An exhibition at the Leopold showcasing some 90 works from the highly eminent art collection of Emil Bührle, showcasing work from French Impressionists and avant-garde artists.
The Zurich based industrialist made his success as the proprietor of a machine tool factory in Switzerland, before moving most of his entrepreneurial activities to the US. Through his life he acquired his own personal collection. First experiencing French Impressionists at the National Gallery of Berlin, before he became further interested and anchored by Impressionists with works by select Old Masters in the European tradition like Manet, Degas, Renoir, Monet, van Gogh and Cézanne. The collection further features works by artists from the Paris avant-garde around 1900, including Vlaminck, Braque and Picasso, allowing for these post-Impressionist paintings to be experienced as the beginning of Classical Modernism.

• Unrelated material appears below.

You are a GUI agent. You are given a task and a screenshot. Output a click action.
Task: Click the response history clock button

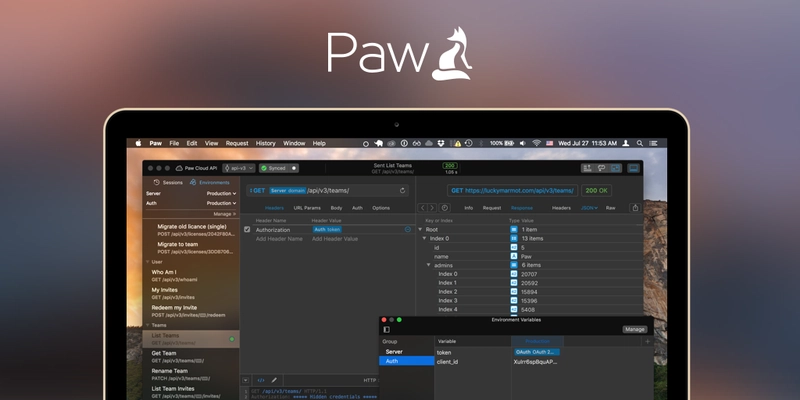(445, 208)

Bührle thus created his own personal history of art in his collection, collecting in Europe and then from International institutions as he was in the US. The Rosenberg, Wildenstein and Marlborough Fine Art in New York, Paris and London, sold works to him, allowing his collection to become a consistently coherent ensemble.
Following Bührle’s death, his family established a foundation in 1960, which made around a third of the collection accessible to the public in Zurich. In late 2021, this part of the collection will be transferred to the Kunsthaus Zürich, where it will be given a new home in an annex to the existing museum building.
The exhibition at the Leopold Museum showcases some 90 works from the Emil Bührle Collection, including masterpieces like Boy in a Red Vest by Paul Cézanne, Sower at Sunset by Vincent van Gogh as well as a water lily mural by Claude Monet. Bührle was only the second collector in the world to acquire more than one work of Monet’s water lily series in 1952.